And you know what I admire about him most? As far as I know, he never fired back at his enemies after being purged from their inner circle. And he continued to speak about Rand with genuine affection and respect.

The course of Branden’s life and work reveals lessons for everyone. He learned over time that true ideas do not need gatekeepers to cast out nonconformists, much less crusaders dedicated to crushing deviants.

Rather, the truth needs sincere hearts that believe with genuine conviction, public intellectuals who share their ideas generously while remaining open to new ideas, and adherents who shine the light of truth for all who seek it.

I think back to Rothbard’s play. It is a send-up of imperialist, fanatical ideology as driven by the cult of personality. The character who represents Rothbard is taken aback because, to him, the whole purpose of human liberty is to unleash the wonders and magnificence of the human personality — to provide the maximum amount of room for its creative expression in the world.

The author concludes:

How interesting that Branden himself seemed to come around to that view: if we are to love liberty, we need to love it not just as a policy, but as a life principle. Nathaniel Branden spent the best and most productive part of his career explaining and modeling that idea.

The author explains well that:

After his disastrous falling-out with Rand, it took him some years to see the episode clearly. Eventually, he realized that a genuinely great idea does not need people who crack skulls, purge, condemn, and exclude. It needs people who explain, edify, listen, and learn. A great body of thought shines on its own, without shouting, extremist dogmatism, or the pose of omniscience. He never repudiated his objectivism or his deep love for Rand’s ideas, but he came to wear them lightly, as part of a life well lived.

Rather than an enforcer, he had come to see himself as a servant. He served objectivism well by being the more humane face of the inner circle to which he once belonged. He also sought to serve his readers and was busy putting out a nice shelfful of books. He came to see Rand’s philosophy not as a gnostic teaching intended only for purists, to be imposed with severity and shouting, but as a gift to the world, a perspective that illuminates the potential of the human person and the dangers of all barriers to self-achievement.

Jeffrey Tucker clearly shows that Nathaniel:

"...learned that being principled does not require being a jerk, and that having convictions does not mean insulting your opponents.
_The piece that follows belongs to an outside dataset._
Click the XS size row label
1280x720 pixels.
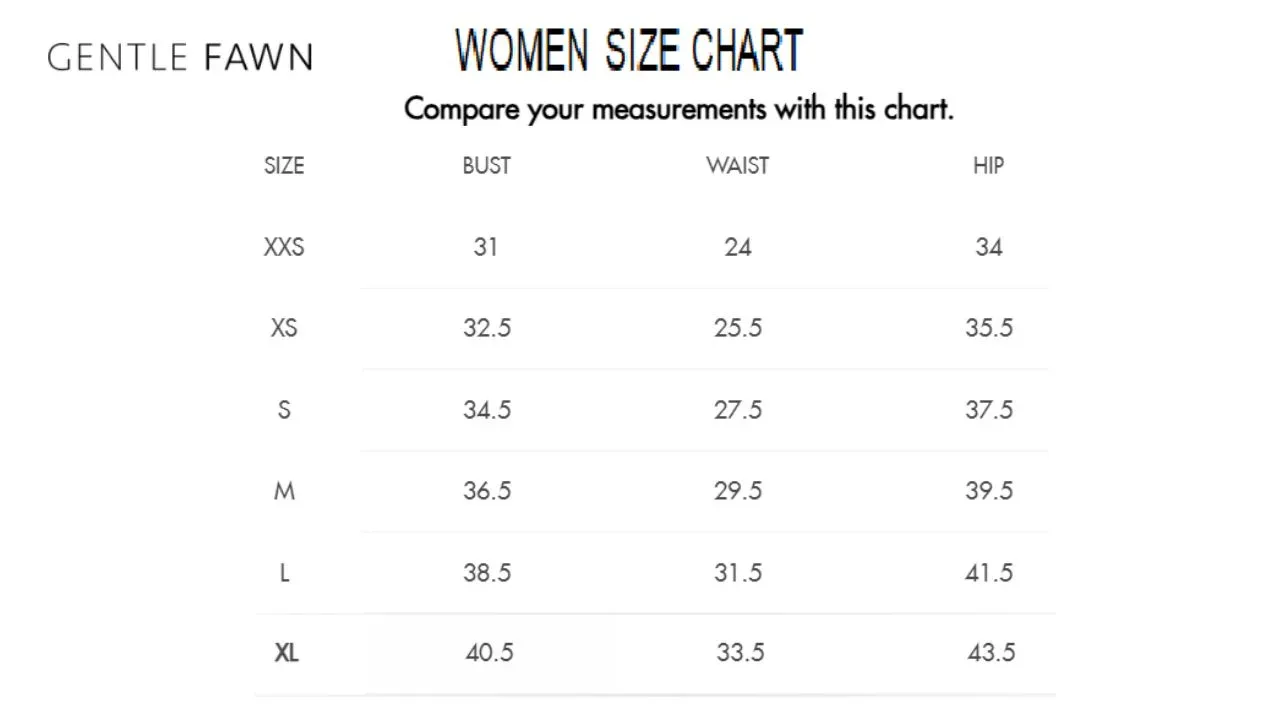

In many ways, he was a survivor, and the life lessons he learned were hard won. For the rest of his life after the break with Rand, he endured slings and arrows from Rand’s closest followers."

Sounds a lot like how Roark talks about the man who brought the concept of fire down to man...

"...and they probably burned him at the stake with the fire he showed them how to light."

http://fee.org/freeman/detail/nathaniel-branden-rest-in-peace

The title is "True ideas do not need gatekeepers to cast out nonconformists."

A...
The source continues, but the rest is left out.